_Given passage_
------------------------------------------------------------------------

Saturday, November 29, 2014

Analyzing NBO Results with IPython Notebook


Introduction

Data processing, analysis, and visualization are routine tasks in sciences and humanities. The vast majority of data science today is conducted through R, Python, Java, Matlab, and SAS. With a plethora of programming languages suited for the data processing and visualization, Python seems the best general purpose functional programming language for such tasks. Indeed, being an interpreted, object-oriented language, Python became very attractive programming tool for application development as well as for use as scripting language for routine assignments in research and education. Python is open source software and it is freely available for a variety of platforms.

In the previous series of blogs related to Natural Bond Orbitals (NBO) (NBO Analysis, NBO Scripting), we have discussed several useful tools for parsing and analysis of text outputs from the NBO program [1-4]. For example, on the web pages dedicated to NBO Scripts and Handy Applications, we learned about pes_nbo3.py Python script. This standalone script was used to extract data from the potential energy scan (PES) output files generated by Gaussian09. In another example, Python Script nodes were included in KNIME workflow to process NBO Dipole Moment results. In general, NBO output consists of formatted tables and summaries describing results of NBO analysis. These results include Natural Population Analysis, NBO Summary, Natural Dipole Moment Analysis, Natural Steric analysis, energy effects based on second-order perturbation theory and other properties. Extracting text sections of such output files is a typical and repetitive task when examining molecular properties by methods of NBO analysis.

------------------------------------------------------------------------

_Entries shown_
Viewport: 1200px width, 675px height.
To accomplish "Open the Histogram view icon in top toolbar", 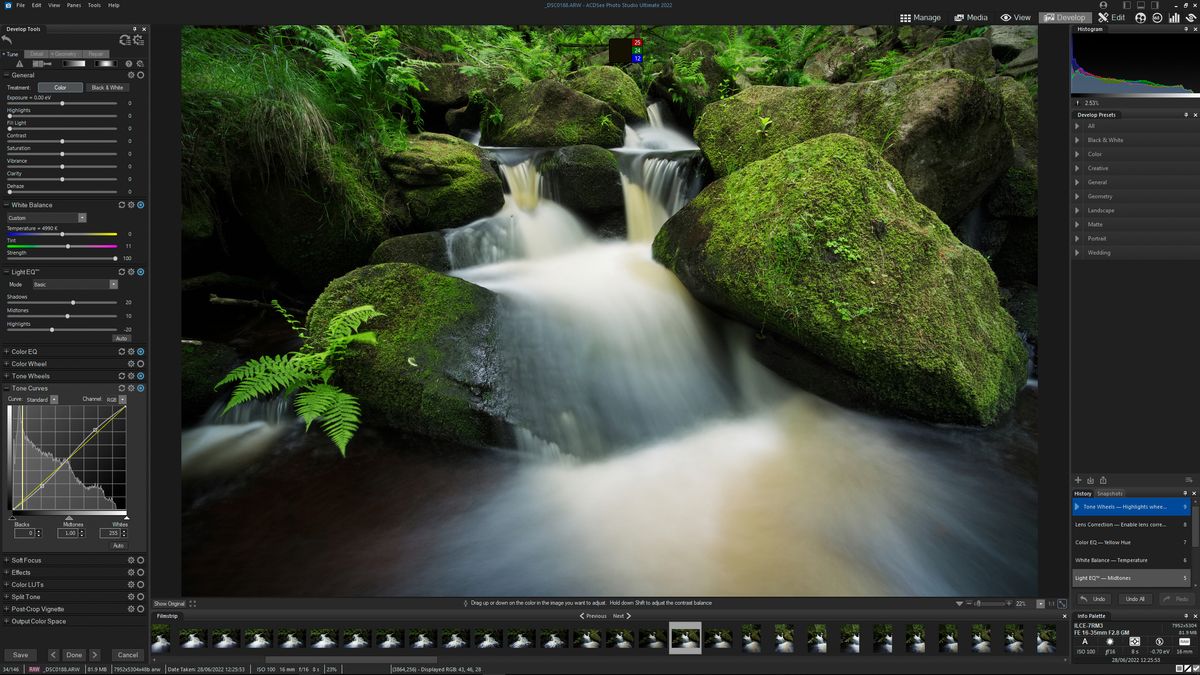I will [1173, 18].
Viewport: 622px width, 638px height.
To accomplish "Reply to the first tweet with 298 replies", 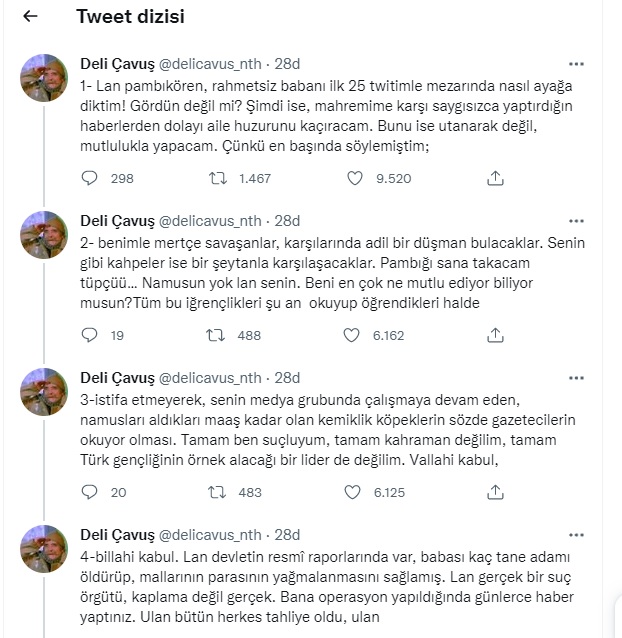I will pos(90,178).
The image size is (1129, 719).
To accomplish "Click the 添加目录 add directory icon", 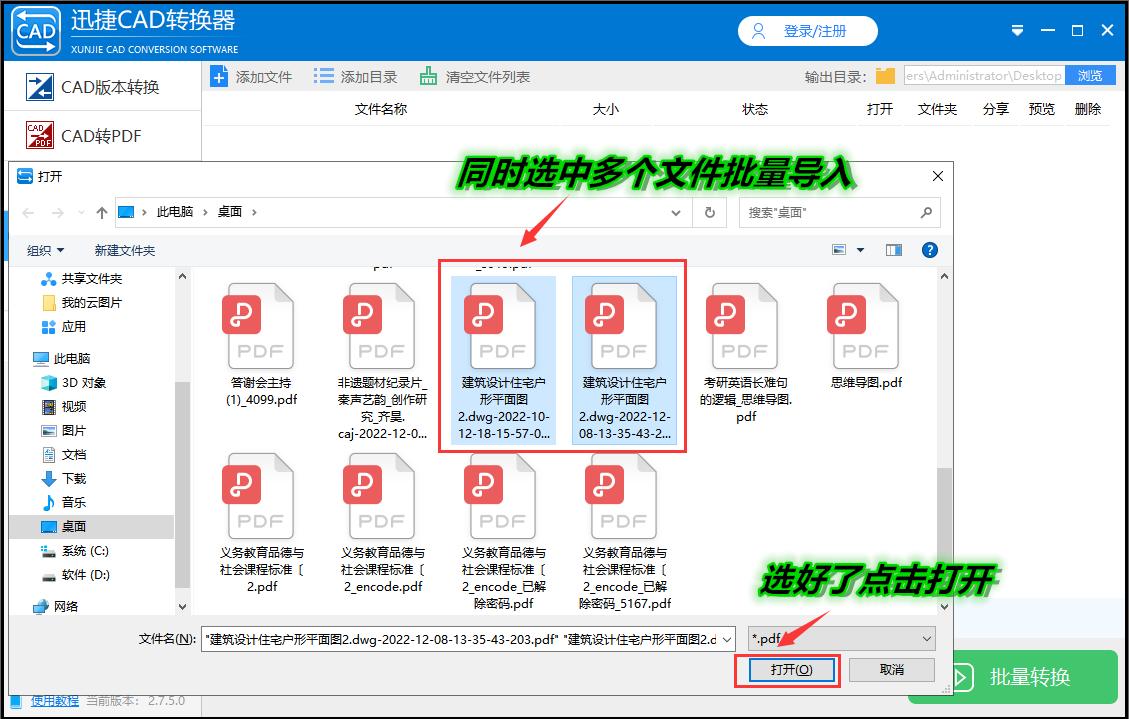I will pyautogui.click(x=322, y=75).
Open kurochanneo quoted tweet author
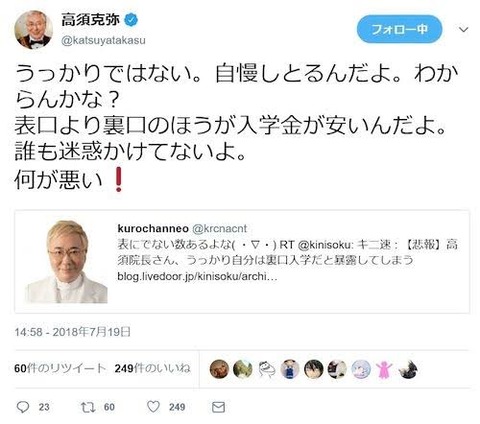This screenshot has height=424, width=480. tap(153, 229)
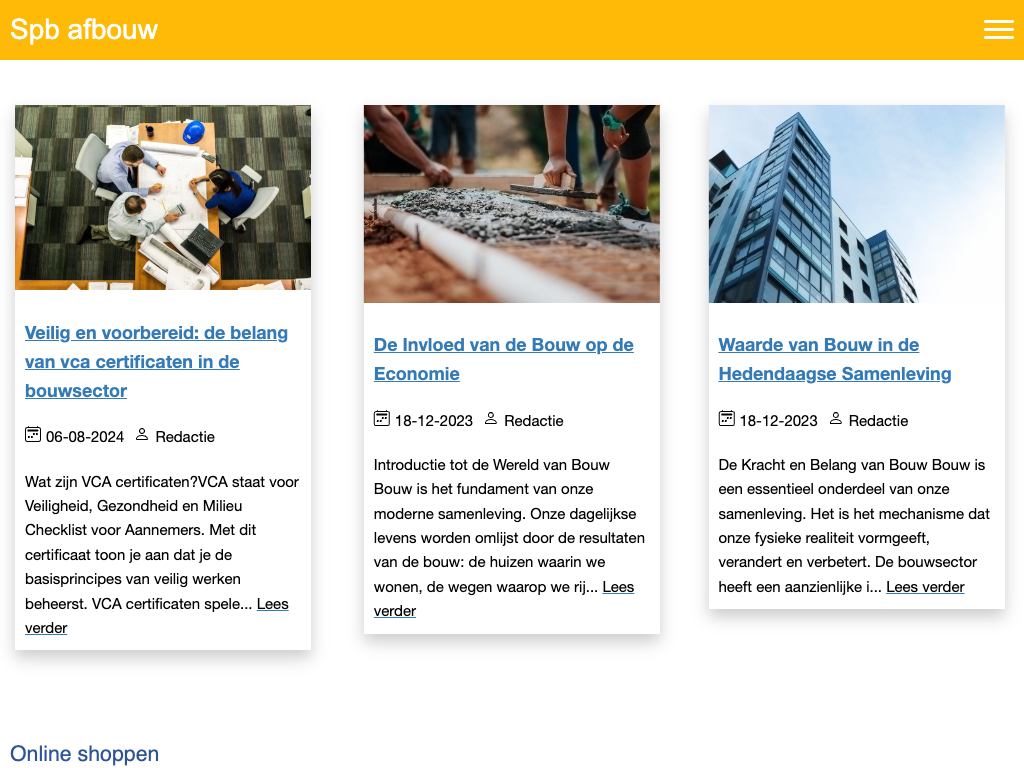Click Redactie author name in Waarde card

[878, 421]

------------------------------------------------------------------------

_Tasks to perform_
1 > In the passage on analyzing NBO results, what was the pes_nbo3.py script used for?
2 > Proceed with the passage on analyzing NBO results, writing on from its final sentence.

_Answers for this exercise_
1 > It was a standalone script used to extract data from the potential energy scan (PES) output files generated by Gaussian09.

2 >
Python, IPython, and IPython Notebook

Until now we have worked with Python directly via the system shell by executing Python scripts. To make the work with Python and data easier for scientists, IPython interactive shell was introduced by Fernando Perez early in 2001. IPython provides tools for interactive and exploratory computing in Python making debugging, code optimization, and interactive plotting quite easy and straightforward. Effective use of IPython typically involves third-party specialized packages, such as NumPy, Pandas, and Matplotlib, which allow for analysis of large data sets. More importantly, IPython has a relatively new feature called the “Notebook”. IPython Notebook is a web-based interactive computing platform that combines live code, equations, narrative text, visualizations, images, interactive dashboards and other media. These documents provide a complete record of a computation that can be shared with others. Also, the IPython Notebook is not only a tool for scientific research and data analysis, but also a great tool for teaching. Technically, Notebook launches a web-based shell to an IPython session that has handy features, like the ability to save, edit, and delete lines of code. The code is organized into cells of Python, text, or Markdown. One can move the cells around, develop code interactively with documentation and notes, display objects that a browser can render (e.g., images, HTML, videos) and to share the whole notebook for a collaborative work.

To demonstrate the utility and benefits of using IPython Notebook, I will share such notebooks in the future blogs to explore molecular properties that are based on NBO analysis.


Installing IPython Notebook

Before we dive into the nuances of IPython Notebook, here are a few pre-requisites:

a) As indicated above, using IPython (and the Notebook) assumes familiarity with the Python language. We need to have a Python installation on our computer.

b) We will also need to install IPython and Notebook and a few required packages.

Continuum Analytics offers the Anaconda Python Distribution, which includes all the common scientific Python packages as well as IPython and Notebook. Anaconda itself is free and it comes with many pre-installed data analytics and processing Python packages and libraries. It comes with an excellent package manager named conda. It lets you install easily many modules on most platforms (Windows, Linux, Mac OS X), in 64-bit or 32-bit versions.
To get Anaconda installed under Windows OS, download Anaconda 1.9.1 and run the executable.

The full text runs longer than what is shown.